Records for this exercise:
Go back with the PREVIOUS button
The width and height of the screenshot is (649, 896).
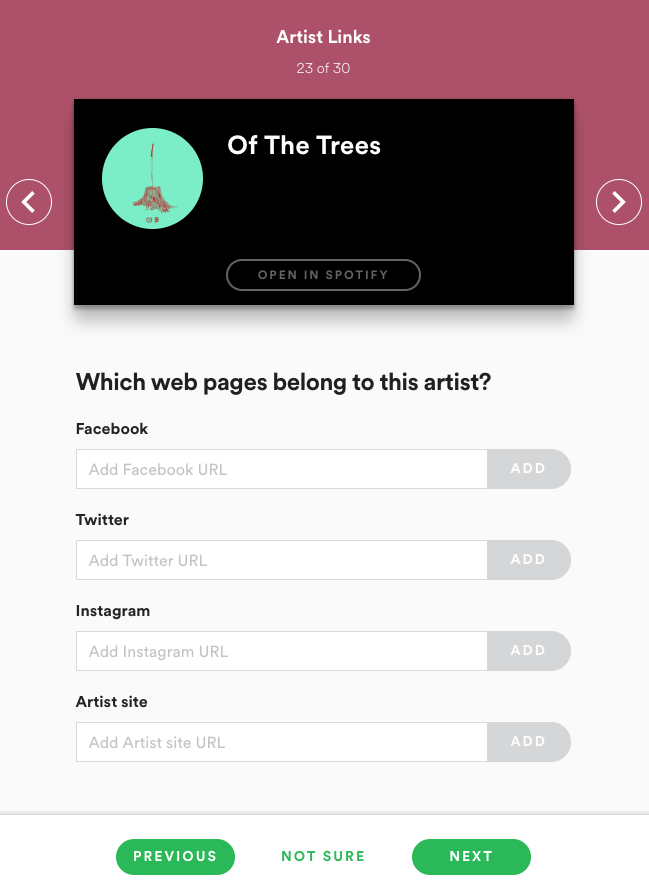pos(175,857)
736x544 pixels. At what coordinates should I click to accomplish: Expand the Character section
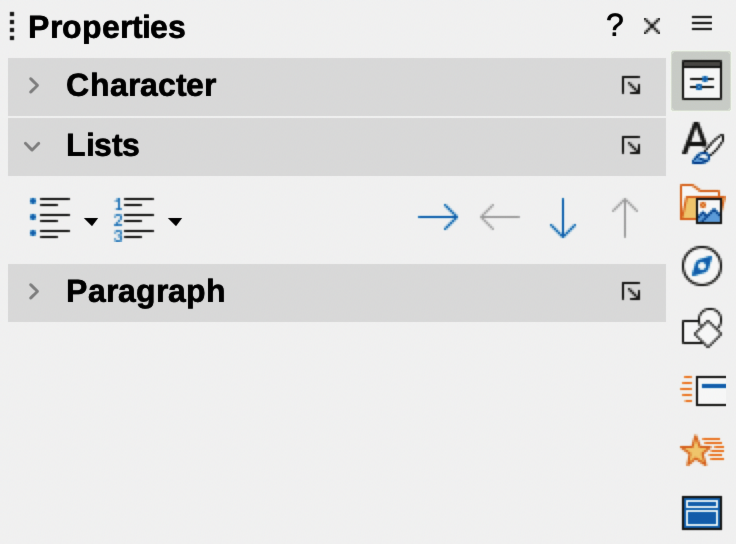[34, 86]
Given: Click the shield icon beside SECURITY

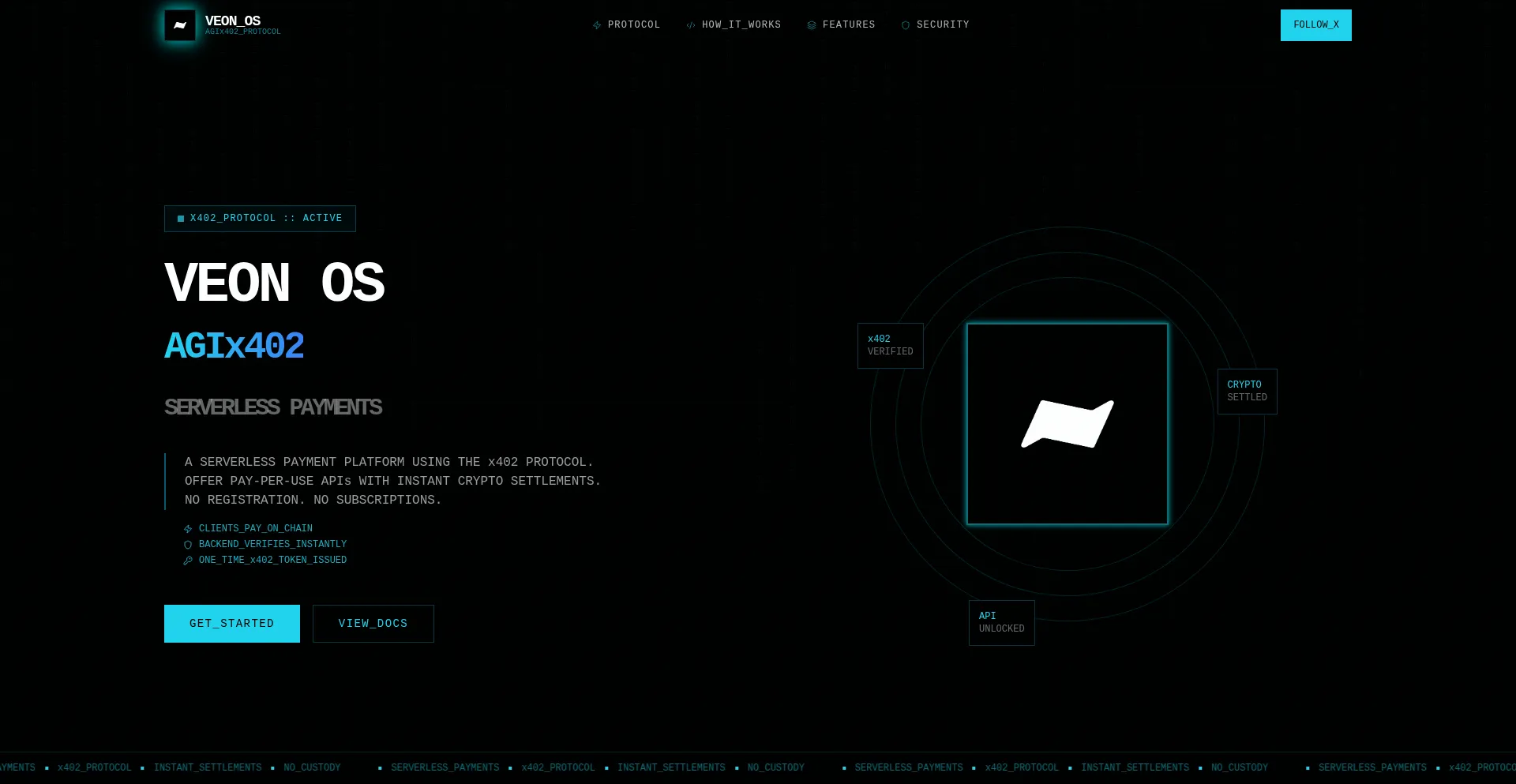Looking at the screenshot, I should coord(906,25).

Your task: The answer must be the full listing, exact in every line, with the pictures removed.

Solution:
Go back with the PREVIOUS button
The width and height of the screenshot is (649, 896).
pos(175,857)
736x544 pixels. At what coordinates should I click to accomplish: Expand the Character section
[34, 86]
Given: Click the shield icon beside SECURITY

Looking at the screenshot, I should coord(906,25).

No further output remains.